Con el devenir tecnológico, la tertulia tranquila de los viejos cafés, aquella donde entre amigos se opinaba y debatía con fogosidad pero igualmente con cordialidad, dio un paso al lado para transformarse, en el contexto de la globalidad, en una «organización de individuos unidos», cuyo poder y fanatismo en redes sociales e internet es consecuente con el de sus propias naciones y líderes en el territorio físico.

Bandadas de agresivos opinadores hoy mantienen a raya muchas posibles y necesarias posiciones con las que bien podría construirse un debate abierto. Son centenares o miles los colombianos que han preferido desertar del campo teórico y dialéctico que otrora enriquecía la generación de ideas. Son pocos los que desean ver su nombre deshonrado sin posibilidad de resarcirlo o esculparlo, frente al despiadado matoneo que inmenso en hipérboles, pisotea con frases canallas, la opinión que para otro ha sido fruto de un esfuerzo pleno de conciencia.

En Colombia, hay temas que ya no pueden tocarse sin caer en estigmatizaciones y alinderamientos ideológicos declarados por los contrarios. Hablar de paz nos vuelve amigos de la guerra o de las Farc . No hay puntos intermedios, se es lo uno o se es lo otro. Ni siquiera se hace posible suponer que hayamos podido construir con razones auténticas el concepto que sostenemos.

En Colombia cualquier apunte desprevenido o consciente sobre disimiles asuntos puede terminar convertido en un ataque homofóbico o racista, en una persecución ideológica o política que produce de inmediato alistamiento de tropas y por supuesto, la desviación instantánea del asunto inicialmente tratado.

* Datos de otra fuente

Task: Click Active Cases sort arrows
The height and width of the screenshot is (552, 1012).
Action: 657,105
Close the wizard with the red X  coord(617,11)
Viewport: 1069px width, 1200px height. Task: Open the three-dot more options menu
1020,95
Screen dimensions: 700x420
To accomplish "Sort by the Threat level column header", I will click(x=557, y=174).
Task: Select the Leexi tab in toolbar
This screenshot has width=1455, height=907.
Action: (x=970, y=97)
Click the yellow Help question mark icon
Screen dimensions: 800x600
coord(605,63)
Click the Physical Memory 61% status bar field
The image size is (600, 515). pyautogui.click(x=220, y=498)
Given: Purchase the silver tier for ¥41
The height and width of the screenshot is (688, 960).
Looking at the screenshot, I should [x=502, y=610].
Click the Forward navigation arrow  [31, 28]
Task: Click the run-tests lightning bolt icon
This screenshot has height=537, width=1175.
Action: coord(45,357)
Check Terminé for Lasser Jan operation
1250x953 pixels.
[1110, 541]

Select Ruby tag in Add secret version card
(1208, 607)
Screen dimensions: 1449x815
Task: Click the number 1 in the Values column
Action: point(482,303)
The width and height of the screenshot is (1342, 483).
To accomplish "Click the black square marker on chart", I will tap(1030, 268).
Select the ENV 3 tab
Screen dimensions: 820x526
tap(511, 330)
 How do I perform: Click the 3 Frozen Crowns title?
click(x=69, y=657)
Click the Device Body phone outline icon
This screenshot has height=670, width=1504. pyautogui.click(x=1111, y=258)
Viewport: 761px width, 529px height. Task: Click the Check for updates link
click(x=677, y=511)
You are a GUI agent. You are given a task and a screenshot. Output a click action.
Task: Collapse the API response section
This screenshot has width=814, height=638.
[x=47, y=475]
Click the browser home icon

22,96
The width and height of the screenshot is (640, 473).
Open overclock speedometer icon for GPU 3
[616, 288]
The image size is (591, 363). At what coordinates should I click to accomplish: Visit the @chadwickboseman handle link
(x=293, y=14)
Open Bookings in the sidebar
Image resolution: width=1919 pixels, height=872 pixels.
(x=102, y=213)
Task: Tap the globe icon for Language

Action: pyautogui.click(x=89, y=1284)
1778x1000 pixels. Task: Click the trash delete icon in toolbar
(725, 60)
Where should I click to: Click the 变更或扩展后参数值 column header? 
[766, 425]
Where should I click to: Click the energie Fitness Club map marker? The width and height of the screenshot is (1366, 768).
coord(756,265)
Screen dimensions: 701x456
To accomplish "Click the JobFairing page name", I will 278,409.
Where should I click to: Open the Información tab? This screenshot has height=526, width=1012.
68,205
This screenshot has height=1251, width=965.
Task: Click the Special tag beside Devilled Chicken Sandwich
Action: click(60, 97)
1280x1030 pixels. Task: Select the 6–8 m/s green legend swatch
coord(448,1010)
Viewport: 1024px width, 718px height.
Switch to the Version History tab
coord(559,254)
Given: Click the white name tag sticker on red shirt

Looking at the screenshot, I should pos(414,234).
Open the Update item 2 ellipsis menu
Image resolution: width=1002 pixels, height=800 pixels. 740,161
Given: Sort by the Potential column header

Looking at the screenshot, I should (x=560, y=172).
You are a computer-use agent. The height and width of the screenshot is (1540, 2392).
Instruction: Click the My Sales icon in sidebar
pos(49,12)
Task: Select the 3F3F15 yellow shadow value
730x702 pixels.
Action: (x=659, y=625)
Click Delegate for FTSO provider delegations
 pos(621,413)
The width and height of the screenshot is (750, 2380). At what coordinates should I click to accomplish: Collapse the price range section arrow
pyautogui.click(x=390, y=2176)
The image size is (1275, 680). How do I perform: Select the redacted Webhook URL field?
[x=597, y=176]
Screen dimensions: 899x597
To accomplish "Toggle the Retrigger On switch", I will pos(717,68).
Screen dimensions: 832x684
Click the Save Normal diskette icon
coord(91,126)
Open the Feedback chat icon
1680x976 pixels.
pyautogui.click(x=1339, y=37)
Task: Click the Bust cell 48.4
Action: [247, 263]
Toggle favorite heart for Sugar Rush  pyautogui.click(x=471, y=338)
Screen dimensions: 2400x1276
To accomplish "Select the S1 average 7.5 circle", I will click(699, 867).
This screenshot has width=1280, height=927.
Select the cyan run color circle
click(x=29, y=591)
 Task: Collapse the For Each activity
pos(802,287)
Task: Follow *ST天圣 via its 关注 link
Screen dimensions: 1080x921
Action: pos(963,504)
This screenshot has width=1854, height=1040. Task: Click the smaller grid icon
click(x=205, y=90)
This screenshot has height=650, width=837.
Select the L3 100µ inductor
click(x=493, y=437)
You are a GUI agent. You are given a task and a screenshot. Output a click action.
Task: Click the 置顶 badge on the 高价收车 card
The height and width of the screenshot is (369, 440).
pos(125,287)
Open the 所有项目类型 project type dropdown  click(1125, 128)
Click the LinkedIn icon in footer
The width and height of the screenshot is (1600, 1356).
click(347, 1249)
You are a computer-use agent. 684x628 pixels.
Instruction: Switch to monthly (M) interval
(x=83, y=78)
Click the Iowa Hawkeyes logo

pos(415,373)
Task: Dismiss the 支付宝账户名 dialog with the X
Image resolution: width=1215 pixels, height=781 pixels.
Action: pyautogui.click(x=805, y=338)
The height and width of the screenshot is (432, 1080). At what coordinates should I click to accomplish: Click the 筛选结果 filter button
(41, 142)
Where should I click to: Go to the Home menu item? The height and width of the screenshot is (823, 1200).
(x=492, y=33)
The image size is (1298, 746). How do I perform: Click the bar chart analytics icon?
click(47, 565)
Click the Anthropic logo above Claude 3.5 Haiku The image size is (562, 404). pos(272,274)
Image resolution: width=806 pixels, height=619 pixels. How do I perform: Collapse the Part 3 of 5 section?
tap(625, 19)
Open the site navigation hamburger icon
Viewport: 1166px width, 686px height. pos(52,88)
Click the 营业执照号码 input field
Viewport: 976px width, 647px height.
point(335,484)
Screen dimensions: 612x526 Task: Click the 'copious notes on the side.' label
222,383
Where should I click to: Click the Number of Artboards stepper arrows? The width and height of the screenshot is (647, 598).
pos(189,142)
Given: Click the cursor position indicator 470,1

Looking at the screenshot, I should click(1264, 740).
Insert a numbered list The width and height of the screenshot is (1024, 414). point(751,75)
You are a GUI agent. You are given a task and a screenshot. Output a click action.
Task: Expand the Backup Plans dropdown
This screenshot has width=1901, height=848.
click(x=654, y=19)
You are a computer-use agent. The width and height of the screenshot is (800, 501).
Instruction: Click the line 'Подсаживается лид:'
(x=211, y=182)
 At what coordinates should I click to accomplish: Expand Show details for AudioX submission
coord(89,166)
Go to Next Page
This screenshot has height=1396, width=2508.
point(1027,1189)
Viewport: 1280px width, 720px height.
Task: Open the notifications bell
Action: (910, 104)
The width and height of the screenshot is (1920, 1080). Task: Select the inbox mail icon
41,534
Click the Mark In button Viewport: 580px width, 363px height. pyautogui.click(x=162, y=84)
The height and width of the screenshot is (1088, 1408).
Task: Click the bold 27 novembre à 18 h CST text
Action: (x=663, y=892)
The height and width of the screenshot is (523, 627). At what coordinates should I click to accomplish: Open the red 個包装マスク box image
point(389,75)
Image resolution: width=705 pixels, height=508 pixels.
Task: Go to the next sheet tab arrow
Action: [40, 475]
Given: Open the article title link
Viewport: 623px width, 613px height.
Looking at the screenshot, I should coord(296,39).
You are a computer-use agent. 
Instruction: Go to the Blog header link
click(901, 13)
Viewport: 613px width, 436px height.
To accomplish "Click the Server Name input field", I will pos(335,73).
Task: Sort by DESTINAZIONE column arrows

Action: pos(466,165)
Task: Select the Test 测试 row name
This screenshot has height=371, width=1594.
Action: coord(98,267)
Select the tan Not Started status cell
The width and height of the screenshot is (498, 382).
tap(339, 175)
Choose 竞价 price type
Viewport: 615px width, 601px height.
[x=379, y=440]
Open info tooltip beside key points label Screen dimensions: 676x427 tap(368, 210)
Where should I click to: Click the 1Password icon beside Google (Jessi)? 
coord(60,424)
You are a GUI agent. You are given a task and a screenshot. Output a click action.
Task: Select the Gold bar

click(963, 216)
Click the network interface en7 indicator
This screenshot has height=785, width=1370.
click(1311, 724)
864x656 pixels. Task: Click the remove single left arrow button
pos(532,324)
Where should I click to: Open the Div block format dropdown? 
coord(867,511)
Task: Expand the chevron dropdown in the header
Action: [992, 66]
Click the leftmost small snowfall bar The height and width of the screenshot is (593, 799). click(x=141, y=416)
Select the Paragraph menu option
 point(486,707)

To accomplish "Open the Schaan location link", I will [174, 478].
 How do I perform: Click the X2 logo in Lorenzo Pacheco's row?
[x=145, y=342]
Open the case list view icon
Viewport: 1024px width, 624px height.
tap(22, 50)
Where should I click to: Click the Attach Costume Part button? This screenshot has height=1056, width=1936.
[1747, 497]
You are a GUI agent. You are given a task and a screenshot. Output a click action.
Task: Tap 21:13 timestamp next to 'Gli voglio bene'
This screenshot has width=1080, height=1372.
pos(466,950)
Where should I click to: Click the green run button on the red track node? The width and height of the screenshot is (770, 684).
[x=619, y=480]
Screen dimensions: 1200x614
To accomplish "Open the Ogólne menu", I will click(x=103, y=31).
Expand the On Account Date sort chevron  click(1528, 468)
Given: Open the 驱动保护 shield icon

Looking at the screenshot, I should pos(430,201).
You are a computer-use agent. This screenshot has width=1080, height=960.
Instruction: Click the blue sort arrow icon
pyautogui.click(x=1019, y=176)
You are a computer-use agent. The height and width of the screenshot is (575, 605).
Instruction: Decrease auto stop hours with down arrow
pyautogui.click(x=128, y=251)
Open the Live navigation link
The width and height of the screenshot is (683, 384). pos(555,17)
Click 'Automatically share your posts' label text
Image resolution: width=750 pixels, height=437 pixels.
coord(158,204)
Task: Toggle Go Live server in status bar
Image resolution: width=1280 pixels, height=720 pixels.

Episodios reales sobran. Un alcalde declarándose perseguido por el procurador por sus ideas políticas, una ministra señalando que es víctima del matoneo por su tendencia de género, un expresidente y sus partidarios reclamando contra fallos amañados de la justicia, y hasta el mismo Gobierno sosteniendo que la oposición lidera campañas de difamación, son las manifestaciones cotidianas con las que además de evadir la ley, desatender procedimientos establecidos, desconocer los fallos judiciales y descalificar pruebas, se irrespeta también desvergonzadamente a un país y a su gente.

La trama está tan bien montada, que a diario son cientos de miles de personas las que libran las batallas por ellos. Una batalla con el costo fatal de deslegitimar instituciones, evadir sanciones, y levantar odios irrenunciables. El grado de polarización es tan elevado que ya no tenemos solamente un país dividido territorialmente por regiones, ahora nos han dividido también por lo que pensamos y decimos. Dejamos de ser una sociedad multicultural y diversa y nos han hecho renunciar a una ciudadanía libre en la intimidad de nuestra conciencia, para convertirnos como al príncipe de las fábulas, en sapos que coreamos un libreto.

Próximo se asoma el tiempo en que tendremos que acreditar en nuestros datos personales, en la hoja de vida o en algún carnet, de qué lado del espectro político y social estamos. Mientras llega, nos seguiremos despedazando como individuos y como país. Donde no hay respeto ni tolerancia por las palabras y pensamientos de otro, no habrá después más que oscuridad. Seremos la flor marchita.